As we have seen in the previous chapter, expressions that must always be executed are written in the finally block, and expressions that must be executed when there are error conditions are written in catch blocks.

We can make the following observations about the use of these blocks:

• catch and finally cannot be used without a try block.
• Some of the variables that these blocks need may not be accessible within these blocks:

  void foo(ref int r) {
      try {
          int addend = 42;
  
          r += addend;
          mayThrow();
  
      } catch (Exception exc) {
          r -= addend;           // ← compilation ERROR
      }
  }
  

  That function first modifies the reference parameter and then reverts this modification when an exception is thrown. Unfortunately, addend is accessible only in the try block, where it is defined. (Note: This is related to name scopes, as well as object lifetimes, which will be explained in a later chapter.)

• Writing all of potentially unrelated expressions in the single finally block at the bottom separates those expressions from the actual code that they are related to.

The scope statements have similar functionality to the catch and finally scopes but they are better in many respects. Like finally, the three different scope statements are about executing expressions when leaving scopes:

• scope(exit): the expression is always executed when exiting the scope, regardless of whether successfully or due to an exception
• scope(success): the expression is executed only if the scope is being exited successfully
• scope(failure): the expression is executed only if the scope is being exited due to an exception

Although these statements are closely related to exceptions, they can be used without a try-catch block.
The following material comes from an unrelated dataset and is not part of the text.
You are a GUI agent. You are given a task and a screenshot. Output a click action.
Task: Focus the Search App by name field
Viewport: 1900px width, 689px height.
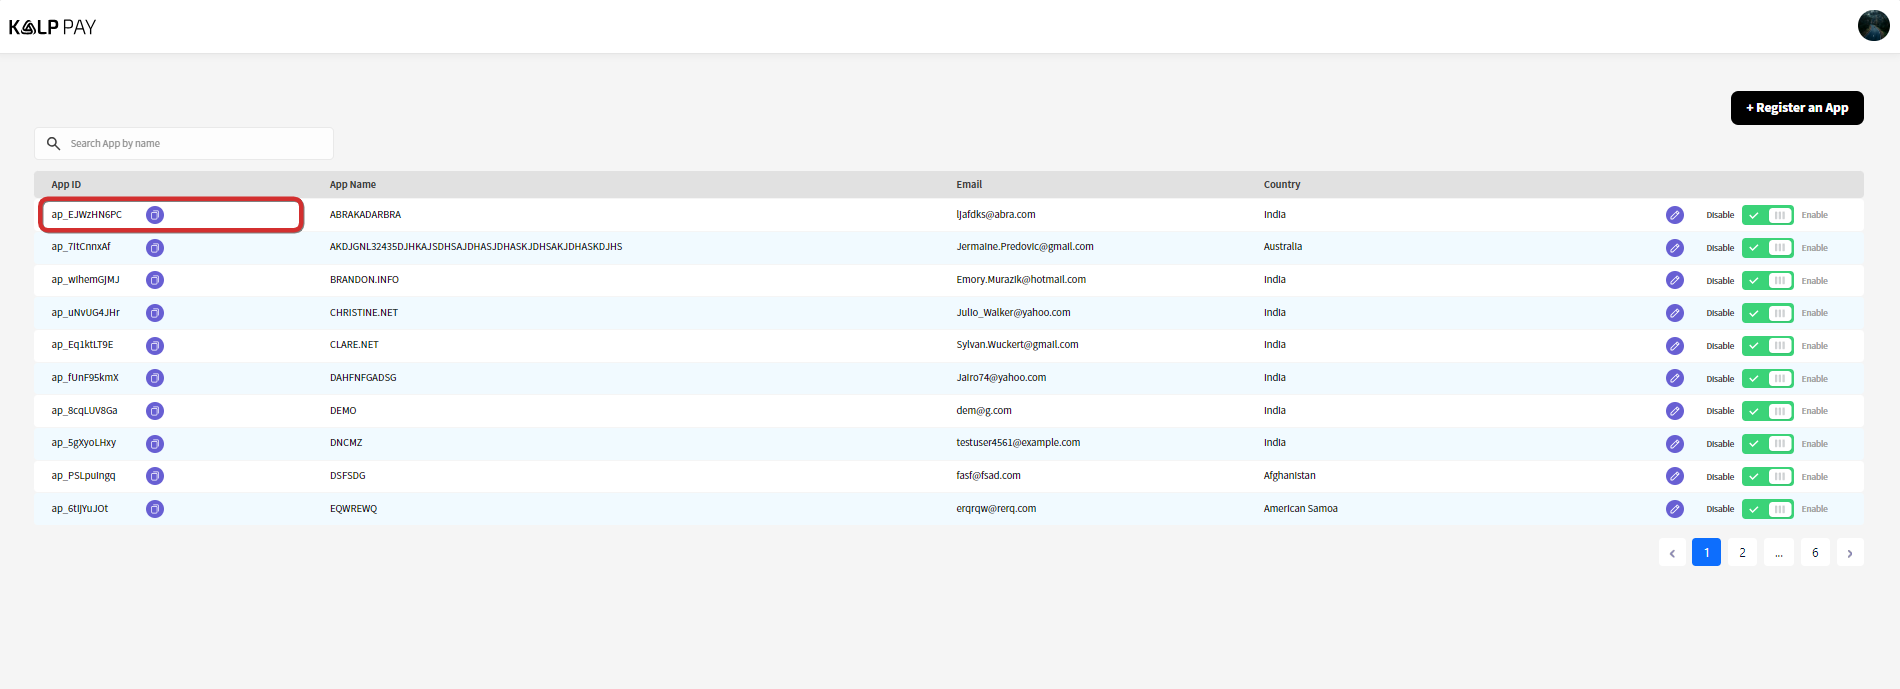(195, 144)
As an example, let's write the function above with a scope(failure) statement:

void foo(ref int r) {
    int addend = 42;

    r += addend;
    scope(failure) r -= addend;

    mayThrow();
}

The scope(failure) statement above ensures that the r -= addend expression will be executed if the function's scope is exited due to an exception. A benefit of scope(failure) is the fact that the expression that reverts another expression is written close to it.

scope statements can be specified as blocks as well:

    scope(exit) {
        // ... expressions ...
    }

Here is another function that tests all three of these statements:

void test() {
    scope(exit) writeln("when exiting 1");

    scope(success) {
        writeln("if successful 1");
        writeln("if successful 2");
    }

    scope(failure) writeln("if thrown 1");
    scope(exit) writeln("when exiting 2");
    scope(failure) writeln("if thrown 2");

    throwsHalfTheTime();
}

If no exception is thrown, the output of the function includes only the scope(exit) and scope(success) expressions:

when exiting 2
if successful 1
if successful 2
when exiting 1

If an exception is thrown, the output includes the scope(exit) and scope(failure) expressions:

if thrown 2
when exiting 2
if thrown 1
when exiting 1
object.Exception@...: the error message

As seen in the outputs, the blocks of the scope statements are executed in reverse order. This is because later code may depend on previous variables. Executing the scope statements in reverse order enables undoing side effects of earlier expressions in a consistent order.